§ **Extracted records**:

#####

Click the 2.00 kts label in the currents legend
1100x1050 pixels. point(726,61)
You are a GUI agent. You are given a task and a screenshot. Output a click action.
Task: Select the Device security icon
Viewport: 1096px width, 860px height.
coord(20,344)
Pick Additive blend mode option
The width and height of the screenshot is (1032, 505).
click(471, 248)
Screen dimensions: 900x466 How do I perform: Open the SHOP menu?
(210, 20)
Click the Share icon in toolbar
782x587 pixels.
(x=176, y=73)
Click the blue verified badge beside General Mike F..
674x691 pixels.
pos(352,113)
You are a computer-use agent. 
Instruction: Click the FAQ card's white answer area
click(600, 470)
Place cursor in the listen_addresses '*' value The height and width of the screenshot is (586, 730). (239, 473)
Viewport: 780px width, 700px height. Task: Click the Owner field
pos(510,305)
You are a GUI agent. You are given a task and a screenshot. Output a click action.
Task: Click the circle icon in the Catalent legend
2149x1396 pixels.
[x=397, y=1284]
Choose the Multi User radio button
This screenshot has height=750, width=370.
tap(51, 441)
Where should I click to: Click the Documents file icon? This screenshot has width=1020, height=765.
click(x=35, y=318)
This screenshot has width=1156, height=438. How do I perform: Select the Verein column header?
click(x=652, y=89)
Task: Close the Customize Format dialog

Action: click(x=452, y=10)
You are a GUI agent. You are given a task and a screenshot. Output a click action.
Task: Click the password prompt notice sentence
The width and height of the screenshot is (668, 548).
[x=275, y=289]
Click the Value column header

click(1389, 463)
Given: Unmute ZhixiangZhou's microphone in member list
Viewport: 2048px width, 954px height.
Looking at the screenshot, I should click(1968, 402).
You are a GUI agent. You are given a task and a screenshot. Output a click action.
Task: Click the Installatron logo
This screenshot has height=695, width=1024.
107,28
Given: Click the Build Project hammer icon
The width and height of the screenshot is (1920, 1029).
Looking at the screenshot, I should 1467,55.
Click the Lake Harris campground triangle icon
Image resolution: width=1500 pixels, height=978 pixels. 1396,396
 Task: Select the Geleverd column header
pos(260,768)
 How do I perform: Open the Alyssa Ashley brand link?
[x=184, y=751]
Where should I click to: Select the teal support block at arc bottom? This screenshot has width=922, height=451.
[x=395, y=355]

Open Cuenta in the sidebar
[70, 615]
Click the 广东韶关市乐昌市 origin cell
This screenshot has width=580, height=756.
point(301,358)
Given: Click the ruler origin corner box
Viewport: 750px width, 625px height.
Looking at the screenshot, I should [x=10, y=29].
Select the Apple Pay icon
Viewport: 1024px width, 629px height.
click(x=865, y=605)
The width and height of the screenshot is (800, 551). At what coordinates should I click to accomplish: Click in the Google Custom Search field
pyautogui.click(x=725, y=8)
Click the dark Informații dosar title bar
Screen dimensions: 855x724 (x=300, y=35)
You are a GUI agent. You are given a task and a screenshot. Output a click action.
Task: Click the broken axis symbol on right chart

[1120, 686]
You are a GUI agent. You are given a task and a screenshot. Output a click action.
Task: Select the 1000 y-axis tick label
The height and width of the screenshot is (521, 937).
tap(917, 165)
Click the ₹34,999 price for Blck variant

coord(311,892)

#####

§ **What needs to be done**: Write every record out again exactly.

§ **Problem solution**:
Click the 2.00 kts label in the currents legend
1100x1050 pixels. point(726,61)
You are a GUI agent. You are given a task and a screenshot. Output a click action.
Task: Select the Device security icon
Viewport: 1096px width, 860px height.
coord(20,344)
Pick Additive blend mode option
The width and height of the screenshot is (1032, 505).
click(471, 248)
Screen dimensions: 900x466 How do I perform: Open the SHOP menu?
(210, 20)
Click the Share icon in toolbar
782x587 pixels.
(x=176, y=73)
Click the blue verified badge beside General Mike F..
674x691 pixels.
pos(352,113)
You are a computer-use agent. 
Instruction: Click the FAQ card's white answer area
click(600, 470)
Place cursor in the listen_addresses '*' value The height and width of the screenshot is (586, 730). (239, 473)
Viewport: 780px width, 700px height. Task: Click the Owner field
pos(510,305)
You are a GUI agent. You are given a task and a screenshot. Output a click action.
Task: Click the circle icon in the Catalent legend
2149x1396 pixels.
[x=397, y=1284]
Choose the Multi User radio button
This screenshot has height=750, width=370.
tap(51, 441)
Where should I click to: Click the Documents file icon? This screenshot has width=1020, height=765.
click(x=35, y=318)
This screenshot has width=1156, height=438. How do I perform: Select the Verein column header?
click(x=652, y=89)
Task: Close the Customize Format dialog

Action: click(x=452, y=10)
You are a GUI agent. You are given a task and a screenshot. Output a click action.
Task: Click the password prompt notice sentence
The width and height of the screenshot is (668, 548).
[x=275, y=289]
Click the Value column header

click(1389, 463)
Given: Unmute ZhixiangZhou's microphone in member list
Viewport: 2048px width, 954px height.
Looking at the screenshot, I should click(1968, 402).
You are a GUI agent. You are given a task and a screenshot. Output a click action.
Task: Click the Installatron logo
This screenshot has height=695, width=1024.
107,28
Given: Click the Build Project hammer icon
The width and height of the screenshot is (1920, 1029).
Looking at the screenshot, I should 1467,55.
Click the Lake Harris campground triangle icon
Image resolution: width=1500 pixels, height=978 pixels. 1396,396
 Task: Select the Geleverd column header
pos(260,768)
 How do I perform: Open the Alyssa Ashley brand link?
[x=184, y=751]
Where should I click to: Select the teal support block at arc bottom? This screenshot has width=922, height=451.
[x=395, y=355]

Open Cuenta in the sidebar
[70, 615]
Click the 广东韶关市乐昌市 origin cell
This screenshot has width=580, height=756.
point(301,358)
Given: Click the ruler origin corner box
Viewport: 750px width, 625px height.
Looking at the screenshot, I should [x=10, y=29].
Select the Apple Pay icon
Viewport: 1024px width, 629px height.
click(x=865, y=605)
The width and height of the screenshot is (800, 551). At what coordinates should I click to accomplish: Click in the Google Custom Search field
pyautogui.click(x=725, y=8)
Click the dark Informații dosar title bar
Screen dimensions: 855x724 (x=300, y=35)
You are a GUI agent. You are given a task and a screenshot. Output a click action.
Task: Click the broken axis symbol on right chart

[1120, 686]
You are a GUI agent. You are given a task and a screenshot. Output a click action.
Task: Select the 1000 y-axis tick label
The height and width of the screenshot is (521, 937).
tap(917, 165)
Click the ₹34,999 price for Blck variant

coord(311,892)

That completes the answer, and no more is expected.